Las fake news no son noticia. Existen desde tiempos inmemoriales, porque una buena falsa historia es más atractiva que la realidad. La psicología social revela que, a mayor incertidumbre ante una información importante, mayor proliferación de rumores. La fábrica de datos que suponen las redes ha hecho creer al ciudadano que puede elegir sus titulares. Y de este modo se ha llegado a la desinformación por superabundancia. Pero una mayor cantidad de noticias no significa tener mejor información. Es fundamental la reflexión y el análisis de los periodistas. Su obligación es no caer en el abrazo ideológico y la subjetividad. Su compromiso, jugar limpio con el lector. De ello dependerán las decisiones que este tome en el futuro, evitando que sucumba al abominable engaño de la posverdad.
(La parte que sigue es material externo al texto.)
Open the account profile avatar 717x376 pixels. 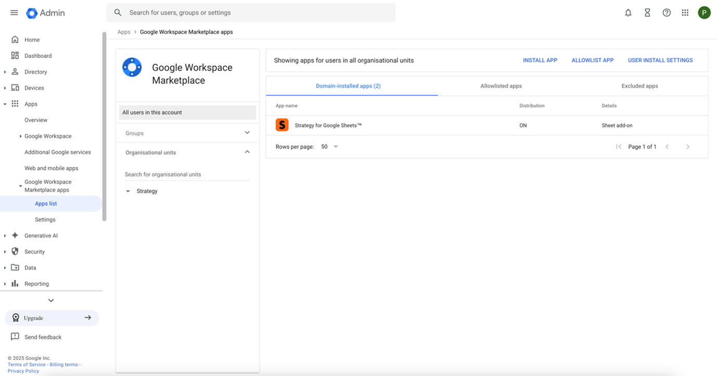pos(704,12)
Quizá aquel arte nacido con la idea de extender bulos -fake news- a cambio de influencia no diste tanto de la actual información en línea -el profesor Thomas Pettitt definía esta premisa como “paréntesis de Gutenberg”-. Quizá haya encontrado en el rumor su aliado, un virus y antídoto al mismo tiempo, la solución que la sociedad avanzada reclamará en su necesidad de estar bien informada, sea cual sea el soporte empleado. Ojalá la “infodemia” propiciada por la gran enfermedad de la era de la globalización sirva para poner en valor la buena praxis profesional y anime al periodismo a hacer autocrítica. Lo que parece incuestionable es que la vieja épica ha dado paso a una nueva época del oficio.